# New guy, two cats (one is new rescue)



## Veronis

Hi all,

My name is Kelby. I live with my fiance Meg, and two cats. We had a dog until about a month ago or so - he's gone to Washington DC for police dog training.

I have had a cat, Sebastian, for about 8 years (he's around 9 now). He's lived peacefully with several other cats over the years, as well as a dog. He's front-declawed because at one point it was an ultimatum I ran into where I either had to front-declaw or give up the cat entirely.

Anyway - two months ago a young cat that looked almost like Sebastian, except he's polydactyl with huge thumbs on each front paw, came up from the curb, all scrawny and sad, meowing at me. He had a bunch of ticks and fleas all over him.

I fed him, got him cleaned up, properly removed all the ticks (kept for vet), got him his shots, then separated him in the basement with a litter box. I got him neutered early last month - he's 1 year old per the vet. He's sweet, but he's used to only fighting with other cats I think.

We named him Hemingway.

He's met Sebastian twice (no sooner than a month after moving into the basement) and has attacked both times, probably out of fear. There's hissing and catball-kicking, and Sebastian always runs away/hides.

I've read various articles about introducing cats, and have followed the advice. I listened to the vet and installed Feliway plug-ins on each floor of our house a week ago.

The articles I've read from the top of google search results have given some advice, and I've followed them as best I can with what resources I have available.

At any rate, tonight we are going to try another re-introduction. It's impossible to have a "face to face" without them being able to interact directly. My pet gate is 4 feet tall and they can both jump it easily.

Sebastian always wants to run away when he sees Hemingway, and Hemingway always wants to chase him/attack him. Where do we go from here?

*Sebastian*

*Hemingway*

*Hemingway's giant thumbs*


----------



## Marcia

Welcome to the forum! We also have some cat to cat introductions in the sticky section. It's frustrating for sure, but you are doing everything right. 

Try stacking 2 baby gates, making it almost as tall as the your neck. You can usually find them pretty cheaply in thrift stores or resell shops. I own 3 for just such occasions. Also, you could go to Home Depot or Lowes and have them cut you a lattice panel to fit inside the door frame. They will cut for free. Tie one side to the open door hinges and figure a way to keep it closed (bungee cord, rope, heavy duty Velcro, hook and eyes, etc.). 

Aggression is something that concerns me with every cat I've adopted. I really believe that 90% of cats can be taught to peacefully coexist, but I know some just don't work out.

*PLEASE keep us posted on how this works out. Many of us will benefit from your progress reports, both positive and negative, especially since you have tried everything most of us would have tried.*


----------



## 10cats2dogs

I wanted to add a picture of what Marcia was talking about...The Lattice Gate...
I did this as soon as we moved into our new home!
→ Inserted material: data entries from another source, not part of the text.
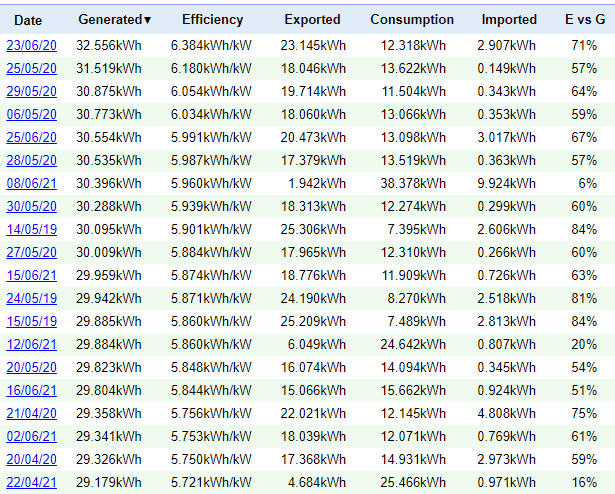Sort table by Date column header
Screen dimensions: 615x494
pyautogui.click(x=28, y=20)

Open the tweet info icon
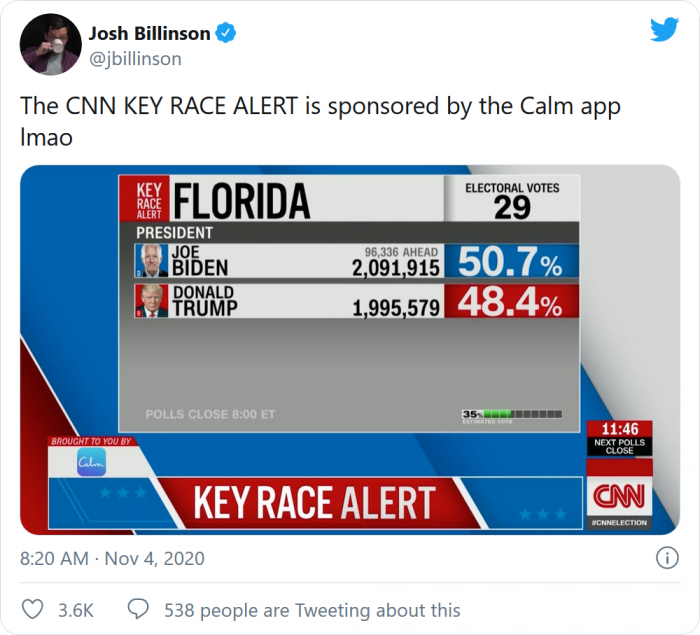(x=667, y=557)
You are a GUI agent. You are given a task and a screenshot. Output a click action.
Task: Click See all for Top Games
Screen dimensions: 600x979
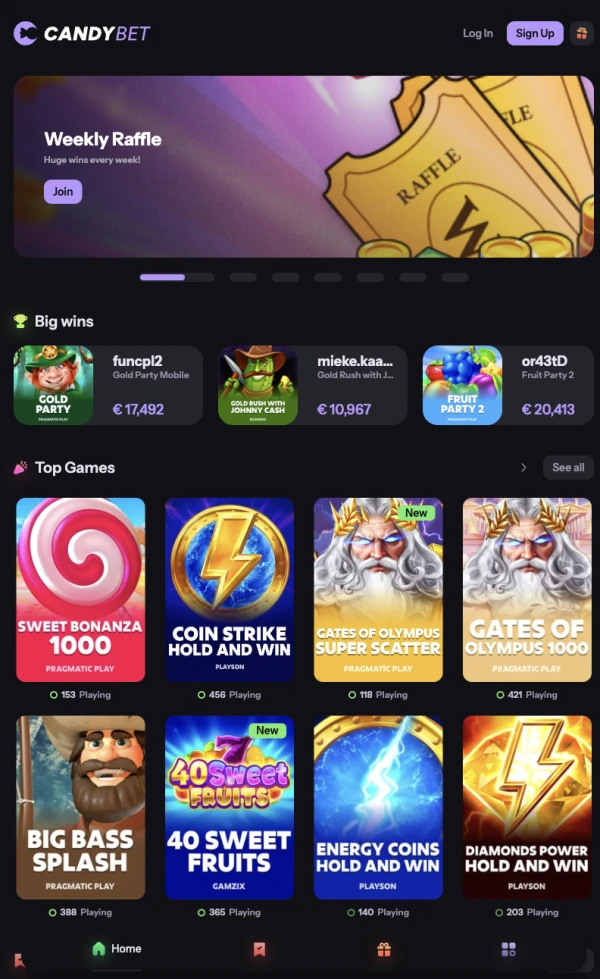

In my case, it is to keep our dogs out of the Cats Room! Gives my cats a place to use litter boxes, etc...without any Nosey Dogs! My gate is permanent, so is hinged to swing open!


----------



## Arianwen

I've never seen anything quite like the lattice gate before - I think it is a wonderful idea and so flexible.

Really hope it works out for you. I've never tried it but someone told me that Bach Flower Remedies added to their food might help, Somebody else might know if that is worth tryoing or not.


----------



## Mitts & Tess

Welcome Kelby. You came to the right place for help and answers. 

I love the picture of Sebastian! 
The expression is: "Like Dude, why did you bring that other cat in OUR home"?

Both your boys are very cute. Gotta love those toes!


----------



## Veronis

I looked under every forum and unless I somehow missed it, there's no such sticky about introducing two cats here.

I can't do the lattice gate; we rent a townhouse right now and if I mess up the molding they'll charge us about a hundred dollars.

I also can't double up on the cat gate because their combined height would make it impossible for Meg to get up and down the basement steps without crawling on her hands and knees through the lower gate. I'm not really sure how to proceed without putting them in the same room and watching them closely.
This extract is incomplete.